Önceki Bölüm: VI. Devrimin Niteliği ve Devrimin Yolu
Birçok uygarlığa ev sahipliği yapan Anadolu, görkemli uygarlıkların yükselişine ve çöküşüne tanık oldu.
Türklerin Anadolu’ya gelişi, yerleşik uygarlıklarla amansız savaşlar içinde gerçekleşti. Türk tarihi, bu topraklarda hep bir barbarlığın ve talanın adı oldu. Malazgirt’le başlayan bu tahribat, bir gelenek olarak Selçuklulara, Osmanlılara oradan da TC’ye geçti. Tüm bu süre içinde ise, esas olarak da Türkmenler yok edildi. Osmanlı tarihi, tümüyle devlet dinî olan Sünni İslam’a karşı gelenlerin, en başta da Türkmenlerin aşağılandığı bir tarihtir.
Bu tarih boyunca pek çok halk isyanı gerçekleştirilmiştir. Ancak birkaçı hariç, tümünde isyanın başına devlet yönetimi veya yerel feodaller içinde etkin olanlar geçti. Ve bu takım, kendine yeni bir beylik verilince ayaklanmaları sattı. Onun için halkların tarihi, aynı zamanda öndersizlik tarihidir.

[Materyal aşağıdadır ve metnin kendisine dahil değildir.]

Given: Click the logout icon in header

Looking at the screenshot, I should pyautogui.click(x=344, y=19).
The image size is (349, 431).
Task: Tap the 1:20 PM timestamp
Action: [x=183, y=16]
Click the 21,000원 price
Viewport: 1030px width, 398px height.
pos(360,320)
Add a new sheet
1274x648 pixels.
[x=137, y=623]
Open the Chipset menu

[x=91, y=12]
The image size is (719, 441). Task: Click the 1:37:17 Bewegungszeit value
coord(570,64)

1900’lerin başlarında ülkede egemen olan burjuva kesim, ticaret burjuvazisi olarak gelişen Ermeni ve Rum burjuvaları idi. Tarih boyunca kendinden daha gelişmiş uygarlıklara ganimet için savaş açmış ve öyle yaşamış bir gelenek, bu kez de “sermaye birikimi” için bu burjuvaların imhasına başlamıştır. Karşımıza görülmemiş katliam örnekleri çıkmıştır. Anadolu halkları bu utanç altında, çok yakın tarihlerini bile unutma gereği duymaktadır. İşte 1920’lerde adı Türkiye konacak olan bu topraklara gerekli olan burjuvazi, Türk burjuvazisi olarak böyle doğdu.
Türk burjuvazisinin iktidara yükselme savaşımı, bir yanıyla, Türk ulusçuluğu adına başka halkların ve ulusların imhası ve inkârıdır. Yüzyılın hemen başında gerçekleştirilen Ermeni kırımı, hemen arkasından Rum, Pontos, Laz ve Kürt kıyımları, zorla asimile uygulamaları birçok ulus ve halkın birlikte yaşadığı bu toprakları tam bir halklar cehennemine çevirmiştir.
Bu topraklarda burjuva egemenlik, yalnızca tüm halkların, işçi ve emekçilerin baskı ve zorla yönetimi, aşağılanması ve sömürülmesi demek değil, bu topraklarda burjuva egemenlik, aynı zamanda sömürgeleşmedir. Bu topraklarda burjuva egemenlik, Anadolu’nun binlerce yıllık tarihinin gömülmesidir. Bu topraklarda burjuva egemenlik, tarihin örtülmesi, inkâra dayalı bir tarihin yazılması demektir. Bu topraklarda burjuva egemenlik, insanının düşünmemesi, kendine ait tüm özelliklerden sıyrılarak sunî bir insan haline getirilmesi, insan olmaktan çıkarılması demektir. Bu topraklarda burjuva egemenlik, sınıfsal kimlik ile birlikte tüm kimlik öğelerinin inkârı demektir. Soysuzlaşma, köksüzleşme, sürüleşme demektir.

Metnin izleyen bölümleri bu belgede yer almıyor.